Your goal: Whenever "blue" appears in a line of the entries below, that line counts; give the total only.

(Stored data)

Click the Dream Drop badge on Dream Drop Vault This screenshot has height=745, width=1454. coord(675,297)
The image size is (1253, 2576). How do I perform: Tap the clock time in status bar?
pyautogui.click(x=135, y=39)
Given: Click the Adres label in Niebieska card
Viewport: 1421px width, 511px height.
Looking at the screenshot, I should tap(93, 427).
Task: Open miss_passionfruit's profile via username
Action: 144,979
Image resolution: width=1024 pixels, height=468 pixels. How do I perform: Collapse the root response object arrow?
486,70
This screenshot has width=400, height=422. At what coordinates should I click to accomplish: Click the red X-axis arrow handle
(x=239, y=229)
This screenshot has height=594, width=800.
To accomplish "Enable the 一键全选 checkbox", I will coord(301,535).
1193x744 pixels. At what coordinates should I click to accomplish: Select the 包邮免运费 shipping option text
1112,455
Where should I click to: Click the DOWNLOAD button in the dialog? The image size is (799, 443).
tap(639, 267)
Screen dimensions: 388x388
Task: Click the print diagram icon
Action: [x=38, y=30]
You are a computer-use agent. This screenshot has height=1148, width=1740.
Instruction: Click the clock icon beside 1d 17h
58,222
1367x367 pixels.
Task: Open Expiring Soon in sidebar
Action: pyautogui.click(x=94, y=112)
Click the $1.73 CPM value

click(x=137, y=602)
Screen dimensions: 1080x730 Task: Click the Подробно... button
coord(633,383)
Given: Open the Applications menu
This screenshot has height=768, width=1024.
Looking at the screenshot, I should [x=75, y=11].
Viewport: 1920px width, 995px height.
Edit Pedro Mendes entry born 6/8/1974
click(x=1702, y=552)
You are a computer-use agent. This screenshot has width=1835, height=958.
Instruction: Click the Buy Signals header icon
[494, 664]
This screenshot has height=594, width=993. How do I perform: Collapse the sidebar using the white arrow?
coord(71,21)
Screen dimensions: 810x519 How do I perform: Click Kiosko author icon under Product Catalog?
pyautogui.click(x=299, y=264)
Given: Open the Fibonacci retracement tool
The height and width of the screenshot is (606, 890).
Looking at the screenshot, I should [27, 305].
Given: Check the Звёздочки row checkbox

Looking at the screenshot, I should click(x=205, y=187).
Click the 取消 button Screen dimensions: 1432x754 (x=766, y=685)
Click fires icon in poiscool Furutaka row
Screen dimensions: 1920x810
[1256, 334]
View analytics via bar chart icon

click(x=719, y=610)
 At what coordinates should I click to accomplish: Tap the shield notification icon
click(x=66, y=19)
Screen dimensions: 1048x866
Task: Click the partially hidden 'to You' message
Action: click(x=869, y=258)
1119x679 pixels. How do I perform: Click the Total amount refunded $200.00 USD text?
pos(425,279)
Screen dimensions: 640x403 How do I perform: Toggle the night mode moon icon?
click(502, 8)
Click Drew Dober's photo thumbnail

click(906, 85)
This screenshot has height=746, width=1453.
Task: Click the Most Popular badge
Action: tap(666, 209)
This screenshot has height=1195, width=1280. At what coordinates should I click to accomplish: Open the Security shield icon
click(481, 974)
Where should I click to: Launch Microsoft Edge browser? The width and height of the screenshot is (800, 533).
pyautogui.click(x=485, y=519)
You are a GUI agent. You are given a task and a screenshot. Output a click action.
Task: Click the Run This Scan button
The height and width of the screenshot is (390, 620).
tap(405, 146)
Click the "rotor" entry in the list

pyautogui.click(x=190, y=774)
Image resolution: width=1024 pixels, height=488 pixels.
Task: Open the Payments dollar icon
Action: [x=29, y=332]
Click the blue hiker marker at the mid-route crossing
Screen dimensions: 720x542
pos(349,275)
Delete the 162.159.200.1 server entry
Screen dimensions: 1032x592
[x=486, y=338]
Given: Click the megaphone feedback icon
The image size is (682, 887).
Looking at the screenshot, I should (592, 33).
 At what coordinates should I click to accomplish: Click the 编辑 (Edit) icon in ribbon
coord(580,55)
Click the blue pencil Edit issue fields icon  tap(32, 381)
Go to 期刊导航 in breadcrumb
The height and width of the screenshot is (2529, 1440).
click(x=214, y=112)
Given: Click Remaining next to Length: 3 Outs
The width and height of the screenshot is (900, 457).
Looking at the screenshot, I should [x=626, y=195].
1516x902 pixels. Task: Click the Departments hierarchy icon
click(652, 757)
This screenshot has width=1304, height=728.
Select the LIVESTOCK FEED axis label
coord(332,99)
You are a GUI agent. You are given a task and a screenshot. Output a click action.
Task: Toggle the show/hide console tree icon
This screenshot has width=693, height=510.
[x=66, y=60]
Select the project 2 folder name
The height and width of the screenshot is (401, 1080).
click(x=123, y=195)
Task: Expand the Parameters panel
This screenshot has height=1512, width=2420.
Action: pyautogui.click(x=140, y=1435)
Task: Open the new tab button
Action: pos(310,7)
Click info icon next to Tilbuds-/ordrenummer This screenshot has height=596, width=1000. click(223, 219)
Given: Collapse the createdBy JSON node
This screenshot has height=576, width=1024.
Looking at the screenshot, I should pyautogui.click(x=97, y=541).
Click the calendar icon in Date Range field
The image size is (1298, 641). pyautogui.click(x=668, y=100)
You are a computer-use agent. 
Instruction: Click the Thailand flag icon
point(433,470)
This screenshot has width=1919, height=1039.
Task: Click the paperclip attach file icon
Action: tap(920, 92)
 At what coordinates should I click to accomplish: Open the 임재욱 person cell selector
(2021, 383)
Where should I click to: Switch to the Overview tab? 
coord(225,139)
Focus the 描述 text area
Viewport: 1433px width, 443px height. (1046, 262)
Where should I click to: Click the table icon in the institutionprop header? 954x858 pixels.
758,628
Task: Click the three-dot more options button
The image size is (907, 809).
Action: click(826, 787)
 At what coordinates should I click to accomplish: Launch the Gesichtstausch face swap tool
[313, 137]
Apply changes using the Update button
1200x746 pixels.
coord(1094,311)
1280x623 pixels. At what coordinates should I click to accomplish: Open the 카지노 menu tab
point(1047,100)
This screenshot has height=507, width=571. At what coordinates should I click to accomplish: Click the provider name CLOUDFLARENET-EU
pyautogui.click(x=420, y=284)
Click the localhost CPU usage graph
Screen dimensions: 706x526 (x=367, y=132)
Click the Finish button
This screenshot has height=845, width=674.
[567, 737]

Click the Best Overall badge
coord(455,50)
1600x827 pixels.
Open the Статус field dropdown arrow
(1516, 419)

Result of this task: 2